Tenía 38 años en el momento de su muerte y había vivido con intensidad. Sin duda, el encuentro con Pablo Picasso fue decisivo; a través de él se entusiasmó con la propuesta del cubismo, que fue el origen de su “simultaneísmo”, ese término con el que definió su manera de poner el cubismo en movimiento. Si los cubistas buscaron dar de forma simultánea los aspectos de un objeto, en la poesía de Apollinaire se yuxtaponen elementos diversos, de tiempo y de lugar, sin transiciones, como un modo de imitar el flujo de conciencia. Y suprimió por primera vez los signos de puntuación, considerando que con el ritmo y la cesura de los versos era suficiente.

Aunque inventó el término “surrealismo” y de él lo tomó André Breton, Apollinaire no era sólo un entusiasta de la moda, también se sintió parte de una tradición: en él hay ecos de François Villon, de Gérard de Nerval, de François Rabelais, y también de Lautréamont y de Arthur Rimbaud. Admiró lo que había en el movimiento vanguardista de subversión moral y de aventura, pero supo preservar una voz que suena auténtica.
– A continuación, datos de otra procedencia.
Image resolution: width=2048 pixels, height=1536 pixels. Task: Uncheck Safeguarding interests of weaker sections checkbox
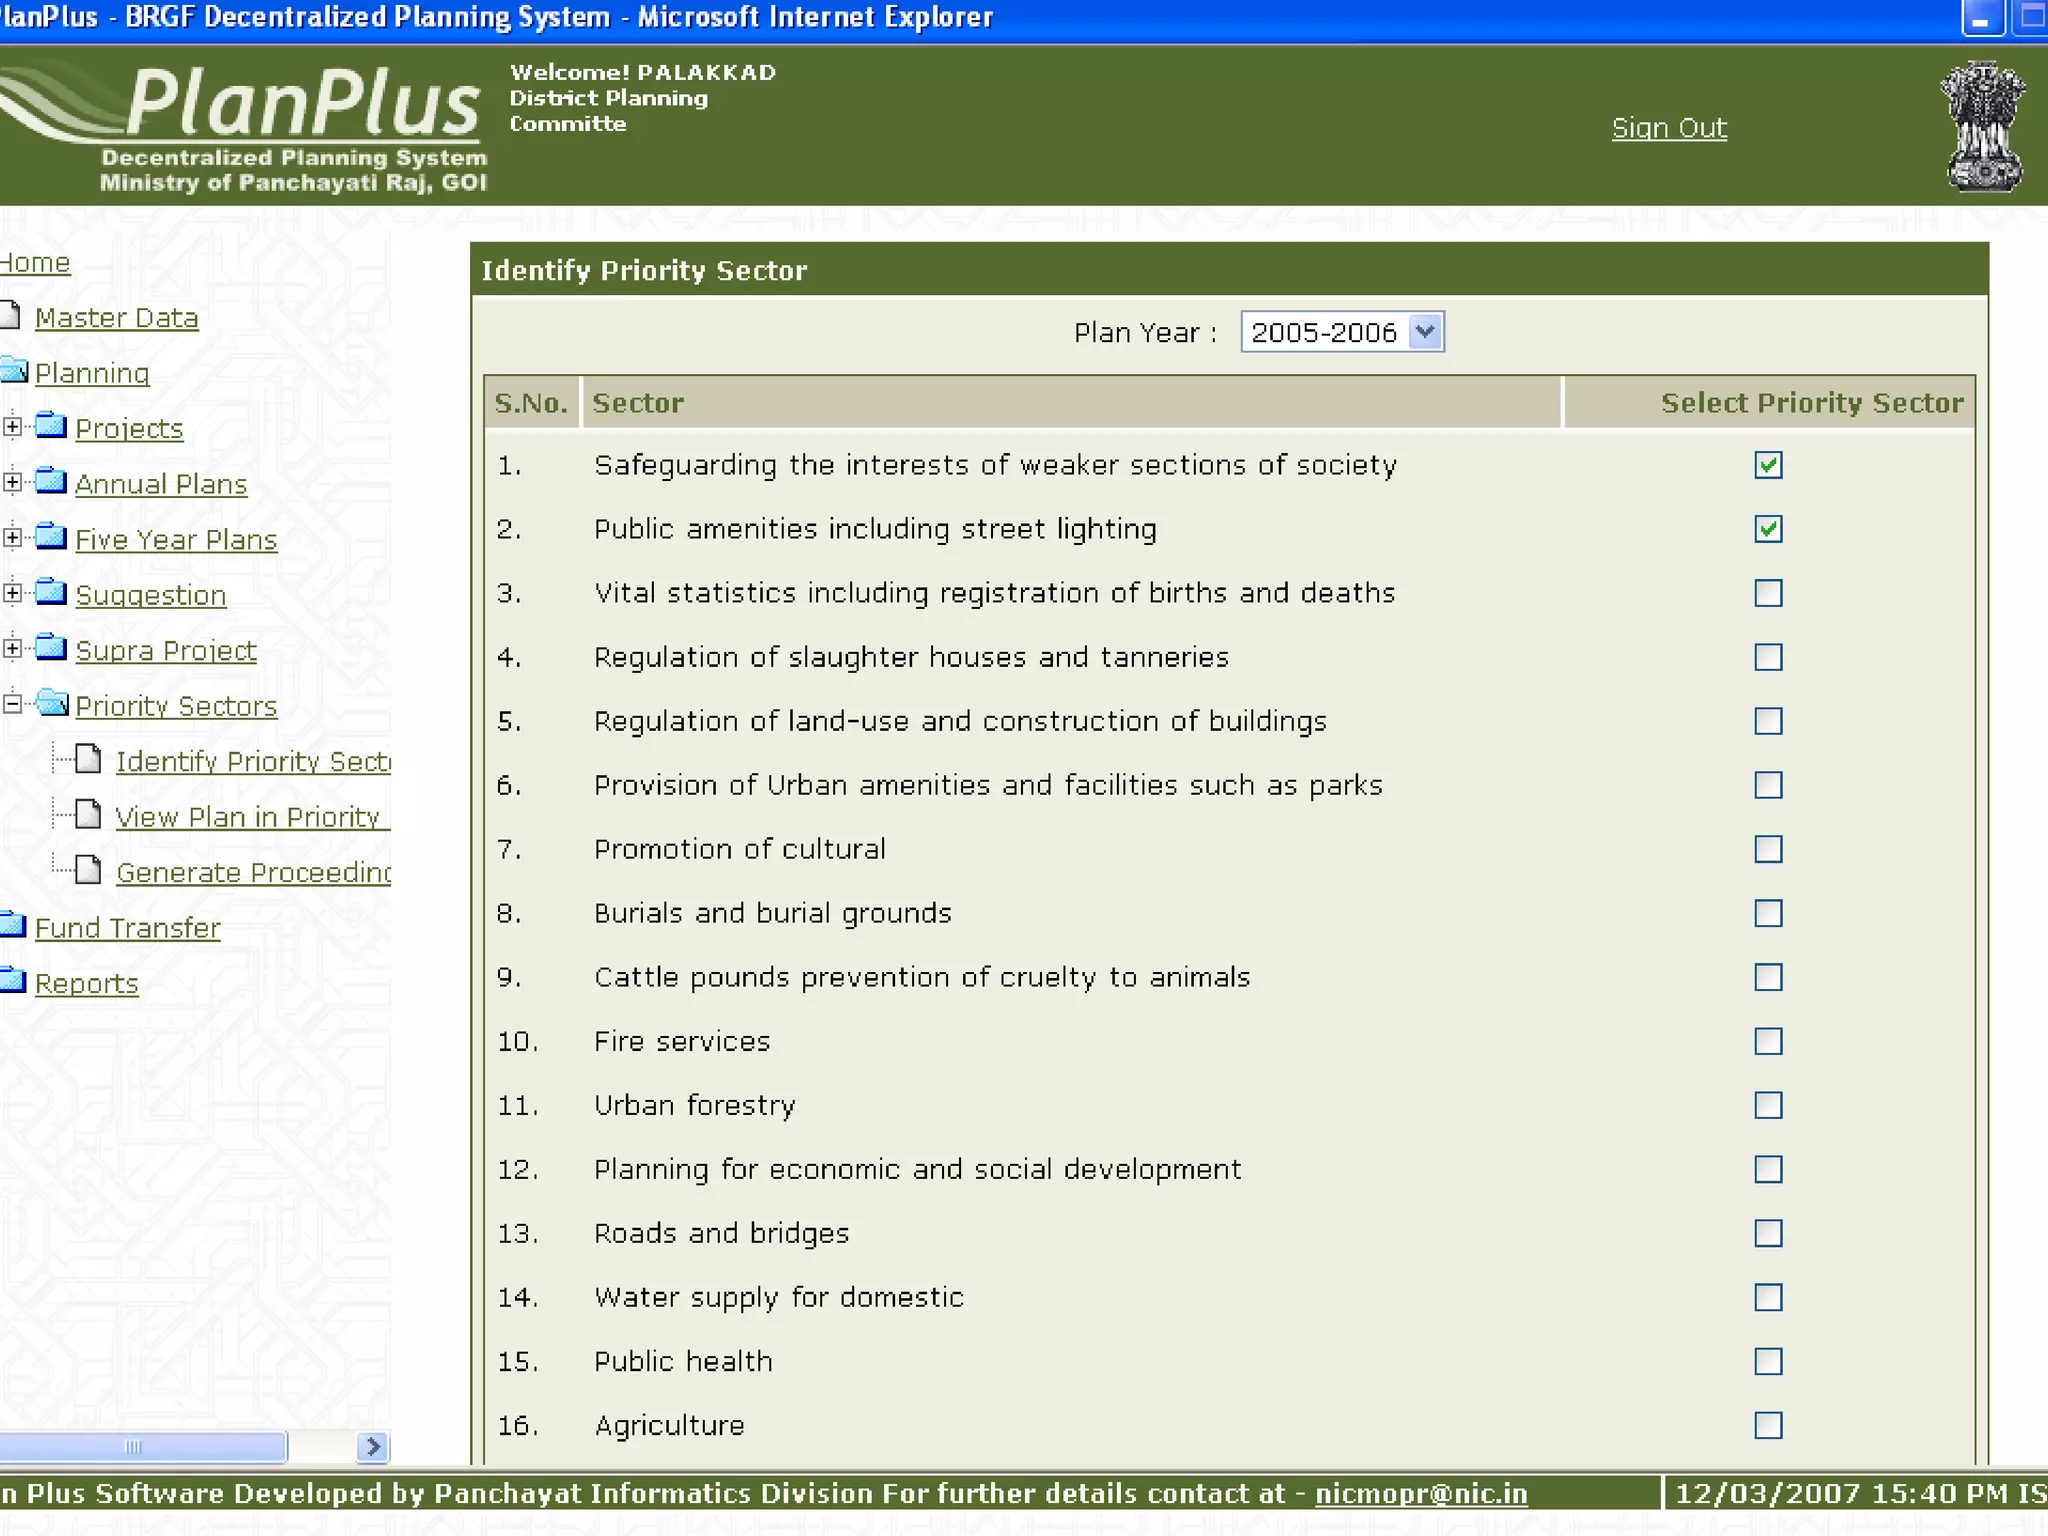pos(1768,465)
Fue traducido muchas veces al español. Entre otros, lo hicieron varios poetas mexicanos o vinculados con México, donde su influjo se hizo sentir de manera especial: los emigrados catalanes Agustí Bartra y Ramón Xirau; Octavio Paz y la uruguayo-mexicana Ulalume González de León. El traductor de esta edición, el uruguayo Juan Carlos Mondragón (1951), hace casi 40 años que vive en París. Narrador y ensayista, con publicaciones y premios en Uruguay y en Francia, fue profesor en la Universidad de Grenoble y en la de Lille. La idea de traducir Alcools (la tapa conserva la denominación francesa) surgió a partir de un trabajo sobre el poema “Zona” que se volvió arborescente, por lo que se planteó el desafío de traducir el libro original en un lenguaje cercano a la sensibilidad rioplatense. La hermosa edición de Yaugurú es doblemente artesanal, como dice Mondragón, por su traducción y por el arte de Gustavo Wojciechowski, el poeta responsable de la editorial.

Alcools, de Guillaume Apollinaire. Traducción de Juan Carlos Mondragón. Yaugurú, Montevideo, 2022. 134 páginas, 500 pesos.